Джек откинулся на спинку дивана, пожал плечами и небрежно снял с рукава ворсинку.
— Это… адское место… но не без интереса. Вообрази, что ты случайно наткнулся на уличную драку: сворачиваешь за угол и видишь, как два незнакомца пытаются убить друг друга, пуская в ход всю накопленную ими силу и злобу. Исход схватки для тебя ничего не значит, но поток крови, дикое зрелище захватывают тебя; ты не можешь оторвать глаз. Обними пустоту, и она окажет на твое воображение такое же завораживающее воздействие. То, насколько полно и регулярно человеческие существа воплощают ужасную бессмысленность, можно было бы назвать трагичным, не будь это столь смехотворным: вся напыщенность, все потуги, самонадеянность. Одни с важным видом раздают похвалы и награды, столь же надутые индюки их принимают. И все работают, стремятся, поклоняются, любят. Как будто это имеет значение… Почему я не убил себя? — Джек хрипло рассмеялся. — Ну что ж, вопрос правомочный, и я на него отвечу. Потому что жизнь настолько жестока, что заставляет меня смеяться. Вот единственная причина, почему я продолжаю жить.
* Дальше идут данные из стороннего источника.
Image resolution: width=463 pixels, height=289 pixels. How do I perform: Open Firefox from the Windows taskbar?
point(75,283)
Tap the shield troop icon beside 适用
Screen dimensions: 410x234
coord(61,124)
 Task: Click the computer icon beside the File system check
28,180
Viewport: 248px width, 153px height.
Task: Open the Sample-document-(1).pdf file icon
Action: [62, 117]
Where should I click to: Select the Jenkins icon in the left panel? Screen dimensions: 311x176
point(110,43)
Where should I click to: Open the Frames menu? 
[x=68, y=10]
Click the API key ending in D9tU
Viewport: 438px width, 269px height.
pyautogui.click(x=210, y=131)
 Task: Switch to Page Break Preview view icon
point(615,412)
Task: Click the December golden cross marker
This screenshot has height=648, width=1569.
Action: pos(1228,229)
Дойл изо всех сил старался не допустить, чтобы его голос окрасился какими-либо суждениями или эмоциями. Любое обращение к прежним чувствам этого человека казалось бесполезным: было очевидно, что достучаться до него сейчас невозможно, и неизвестно, будет ли это возможно хоть когда-нибудь.
— Как ты оказался… здесь?
— Ну конечно, тебе ведь подавай факты! Ладно, почему бы тебе их не получить? Пользуйся на здоровье: используй как кирпичи и возводи стену, за которой можно укрыться, или вставляй их в один из твоих рассказов. Кстати, я их не читал, но, насколько понимаю, ты использовал меня как своего рода образец для своего драгоценного детектива.
— Думаю, что в каком-то смысле это так, — ответил Дойл, почувствовав прилив гнева.
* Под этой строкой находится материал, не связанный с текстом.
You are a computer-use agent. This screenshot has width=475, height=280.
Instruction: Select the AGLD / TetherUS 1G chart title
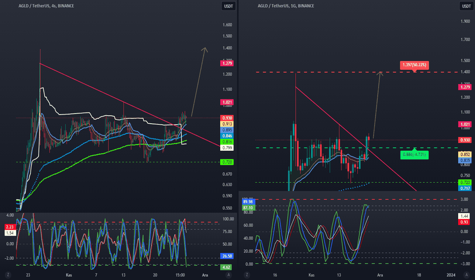(x=286, y=6)
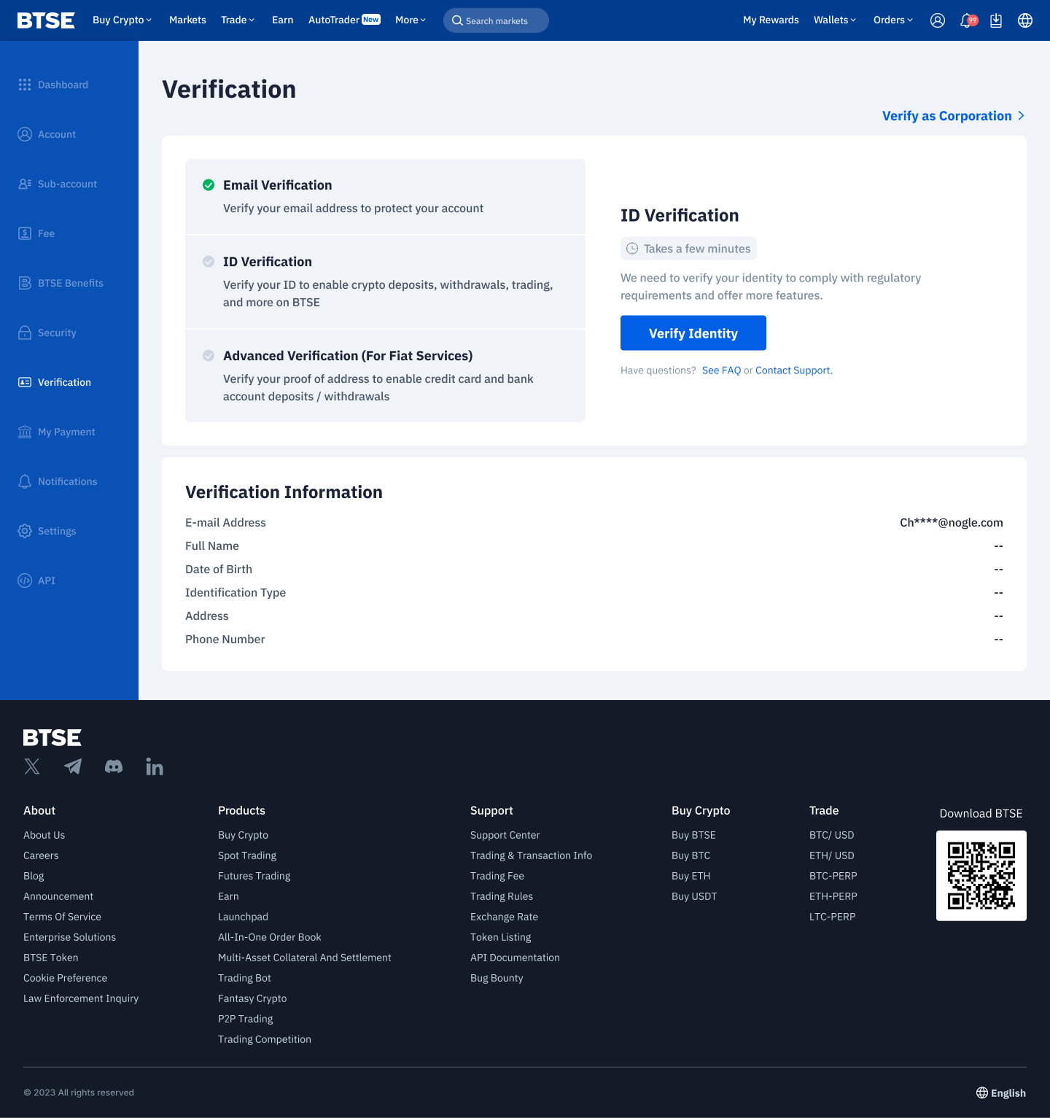Select the ID Verification step checkmark
Image resolution: width=1050 pixels, height=1118 pixels.
tap(209, 262)
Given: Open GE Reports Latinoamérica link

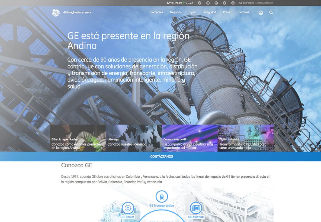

Джек подался вперед и, понизив голос, произнес с улыбкой, едва ли не дружеской:
— Тогда вот тебе мой совет, старина: ни за что не вставляй в свою писанину ничего из того, что я тебе сейчас рассказываю. Читателям это не понравится: недостаточно сентиментально и никакого счастливого конца. Ты знаешь, как дать им то, что им нужно: образы, вставленные в золоченые рамы, вроде бы жизненные, но лживые, как кривые зеркала. Только не говори им правду: ты убьешь курицу, которая несет золотые яйца.
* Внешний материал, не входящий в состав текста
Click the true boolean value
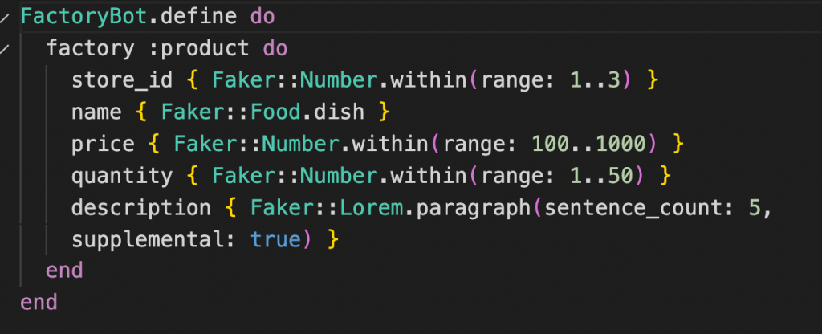pyautogui.click(x=275, y=240)
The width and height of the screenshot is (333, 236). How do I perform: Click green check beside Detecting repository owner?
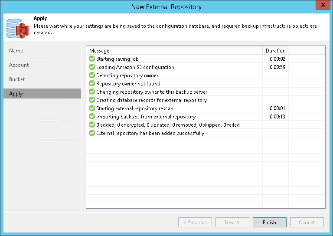pyautogui.click(x=92, y=75)
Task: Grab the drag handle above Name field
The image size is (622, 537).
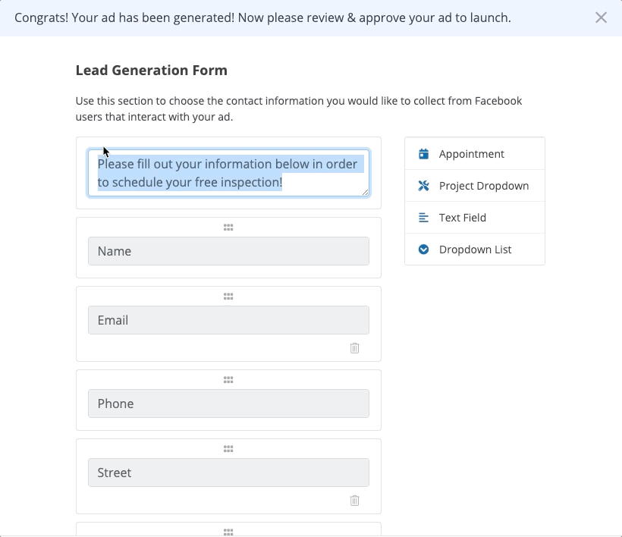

Джек снова разразился горестным смехом, в то время как Дойл боролся с холодной яростью: чего ради он вообще сносит подобные посягательства на свое достоинство? С какой стати он должен подвергать себя запугиванию? Какое утраченное качество в этом человеке внушает ему уверенность в том, что с ним стоит возиться? Того Джека, которым он восхищался, нет и в помине: перед ним незнакомец, а если он кого и напоминает, так скорее не себя прежнего, а своего безумного брата Александра Спаркса, который, если верить движущимся картинкам Эдисона, тоже каким-то образом спасся после схватки у водопада. Родственные разбитые души, проклятые и не подлежащие воскрешению; кровные узы проходят глубоко. И это не его дело: просто отойди в сторону и предоставь им гореть в собственном аду.
Однако глубоко укоренившееся чувство ответственности противилось такому решению; если и тот и другой представляют угрозу для общества, то Дойл считал себя обязанным следовать избранным путем, отвергая любые отклонения в угоду своей гордости. Он обладал запасами веры и сил, о которых они не подозревают, и, пока не доказано иное, будет считать себя способным бороться с заполняющей душу Джека Спаркса тьмой. Дойл намеревался использовать все резервы. Но для этого ему необходимо получить больше информации.
— Очевидно, вы оба не погибли в водопаде, — словно бы мимоходом заметил он. — Почему бы тебе не начать оттуда?